Although Sierra Leone is endowed with energy potential in various forms including biomass from agricultural wastes, hydro and solar power, it remains underutilized. Energy consumption is largely dominated by biomass sourced from fuelwood and accounts for around 80 percent of the energy used. Imported petroleum products, the next largest source of energy, are mainly for power generation and account for 13 percent of energy consumption. Only 15 percent of the total population and about 2.5 percent of the rural population currently have access to electricity. The power sector is small, with less than 150 MW of energy capacity connecting less than 150,000 customers with the cost for electricity heavily subsidized. The entire country lacks a stable and reliable public power supply and domestic demand remains significantly unmet.
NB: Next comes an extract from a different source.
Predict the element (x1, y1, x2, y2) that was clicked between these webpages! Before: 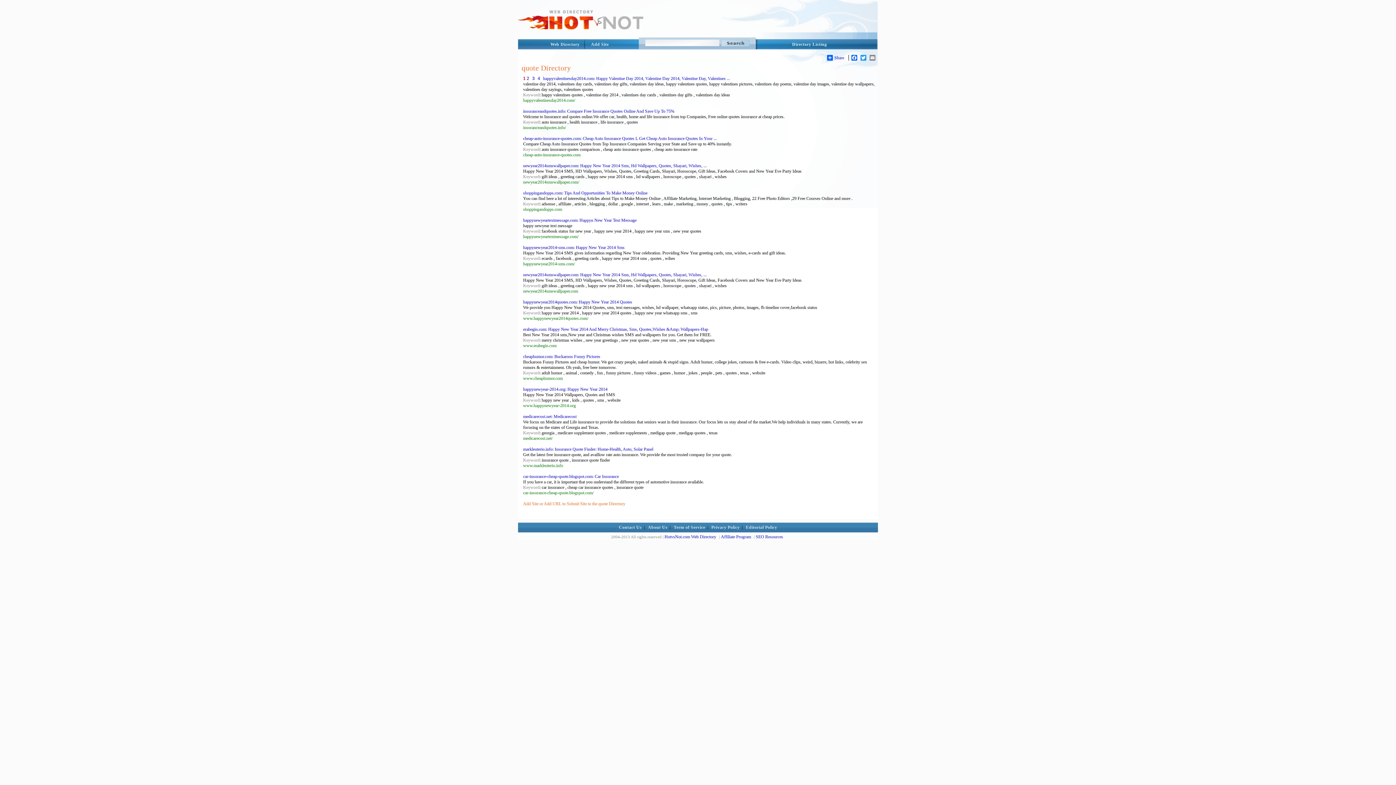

The current electricity supply is challenged by generation capacity and seasonal variation and is disseminated using inadequate and aging transmission and distribution networks. It is delivered at a very high cost with Sierra Leone having one of the highest electricity tariffs in the sub-region. There are numerous waterfalls for hydropower and abundant sunlight for solar power generation with an estimated hydro project potential of more than 1000MW, while solar opportunities are above 240 MW. The major hydropower facility, Bumbuna Dam, with a peak of 50MW during the rainy season, has a reduced output of 8MW in the dry season.
The government has demonstrated a strong commitment to expanding the energy sector despite many major challenges over the past years. The enactment of relevant legislative reforms laid the foundation for the restructuring of the sector, which created the Electricity and Water Regulatory Commission (EWRC) in 2014, unbundled the former National Power Authority (NPA) into the Electricity Generation and Transmission Company (EGTC), and the Electricity Distribution and Supply Authority (EDSA) in 2015, and enabled the development of Independent Power Producers (IPP) projects. The EWRC focuses mainly on the regulatory aspects and set tariffs for consumers and tariffs between EGTC/IPPs, while the EGTC focuses on electricity generation and transmission. EDSA holds a monopoly as the single buyer from IPPs and the single seller to consumers.
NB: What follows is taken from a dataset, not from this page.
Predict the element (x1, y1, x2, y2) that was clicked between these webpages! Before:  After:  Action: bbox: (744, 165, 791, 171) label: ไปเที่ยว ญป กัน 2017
Power Africa, a multi-partner initiative to increase efficient electricity in sub-Saharan Africa, supported Sierra Leone in 2015 with a $44.4 million four-year threshold program through the United States Millennium Challenge Corporation (MCC). The program addressed: strengthening the regulatory infrastructure; restructuring the water sector; streamlining the electricity sector; guiding the development of a roadmap for the implementation of reforms to enhance financial sustainability; and improved operational efficiency. Other initiatives undertaken by the government include the establishment of a Rural Renewable Energy Project to support increased access to rural energy resources and a Rural Electricity Board and a Rural Electricity Fund to promote and make electrification widely available in all regions, a Renewable Energy Empowerment Project to develop a knowledge base of existing renewable energy policies. The Côte d’Ivoire-Liberia-Sierra Leone-Guinea (CLSG) interconnector project, under the West African Power Pool (WAPP) program, aims to provide an increased supply of electricity to these countries to meet the growing demand and will create an incentive for hydropower potentials that exist in Sierra Leone.
While the overall objective of the government has been to provide energy in sufficient quantities to all regions of the country, there has been an inadequate investment and limited private sector participation in the energy sector. The government has therefore embarked on various reforms focused on improving governance and regulation to encourage private sector participation in the sector. The national Electricity Act enables the participation of IPPs in power generation and distribution. The Public-Private Partnership Unit in the Office of the President has developed a standard power purchase agreement to simplify and expedite negotiations with investors in energy and plans to establish feed-in tariffs to harmonize the sale of power from various IPPs into the WAPP and the national grid. The government is also providing special financial incentives to investors in the renewable energy sector and intends to promote the use of Liquified Natural Gas and Liquefied Petroleum Gas. The government is inviting private independent power producers to enter the sector and support the government in achieving this goal.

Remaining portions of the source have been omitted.